Dynamic Interpersonal Therapy (DIT) is a 16 week therapy targeted particularly at relieving symptoms of anxiety and depression. The primary aim is improved interpersonal functioning and an enhanced capacity for understanding self and others. DIT assists in understanding the link between depression and both current and past relationships.
DIT therapy requires both therapist and client to collaboratively examine the person’s relational difficulties aiming to identify and focus on an agreed interpersonal pattern throughout the sessions.

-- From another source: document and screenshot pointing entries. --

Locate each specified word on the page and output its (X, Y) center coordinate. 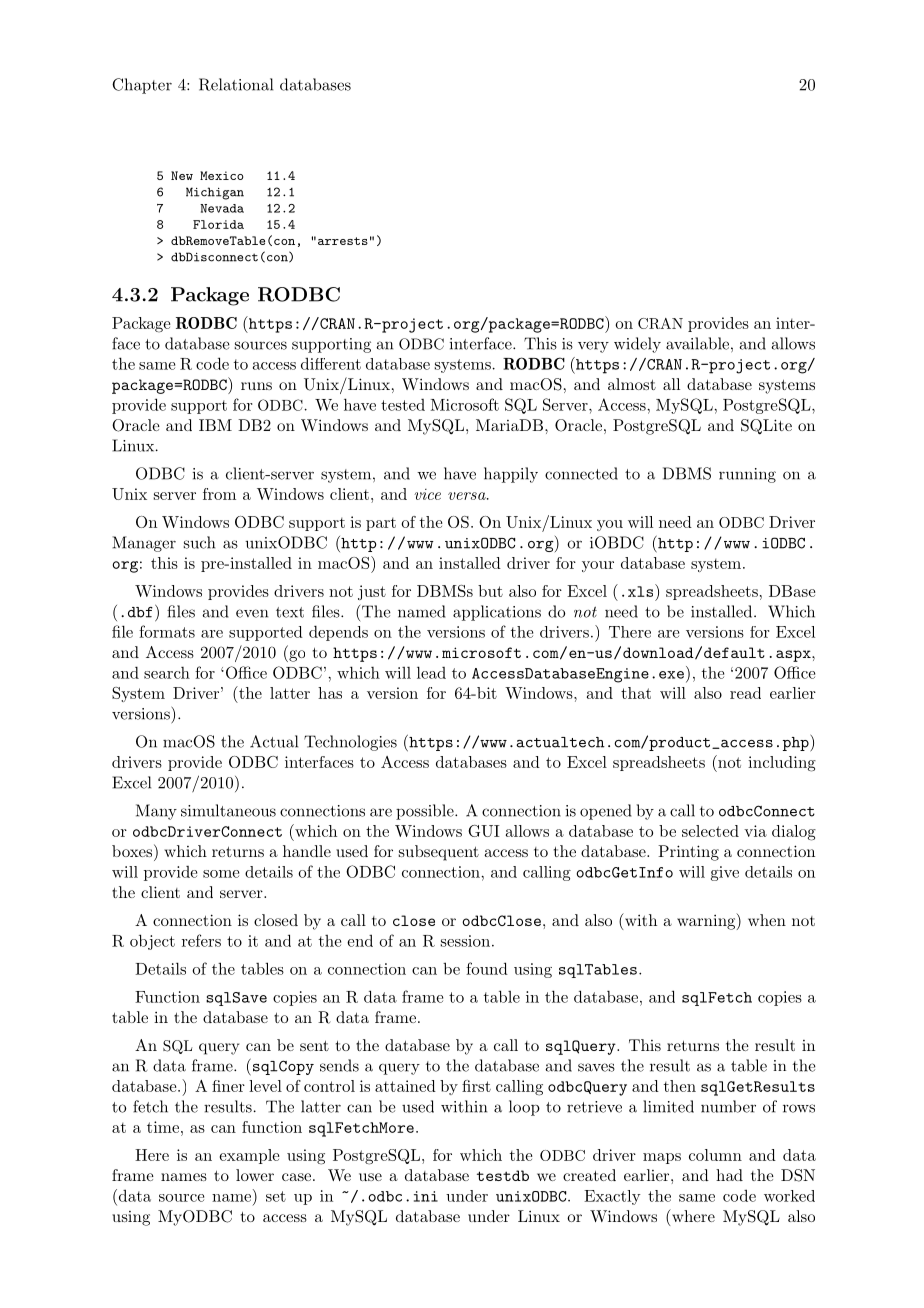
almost (632, 384)
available (697, 343)
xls (642, 590)
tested (403, 405)
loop (524, 1108)
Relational (236, 84)
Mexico (221, 175)
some (221, 874)
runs (256, 386)
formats (167, 631)
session (465, 941)
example (250, 1156)
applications (497, 613)
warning (707, 921)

DIT suits those who are curious and reflective and uses these qualities to increase the capacity to cope with interpersonal challenges leading to greater freedom of choice. There are many variations of dysfunctional relationship patterns we can work in DIT; here are a few examples:
- You feel that others dismiss your needs leaving you feeling invisible
- You seem to be the one who gives in to others’ demands so that you feel drained
- Being a loner is familiar and getting close to others seems too risky, but you long to be valued
- You feel lacking in confidence while others appear to you to be superior and this makes you angry or sad
- You find it difficult to express feelings and others seem to be uninhibited and to imagine you don’t have an emotional side
Fees are calculated on a sliding scale depending on income. There is an initial in-depth consultation and the fee is between £45 and £110. The fee for DIT is calculated according to income bands with a minimum of £25.65 and a maximum of £82.08.
You will be expected to pay for missed or cancelled sessions, except for those cancelled by the therapist.
How we helped Dave
Dave started therapy following treatment for addiction to painkillers. He’d stopped taking the tablets, but carried on lying to people as he’d done previously to hide his habit. He feared that he would lose his partner and his family. When we analysed the lies, we were able to see that these were Dave’s way of avoiding criticism. Dave found that there were other, better ways he could choose to manage his feelings.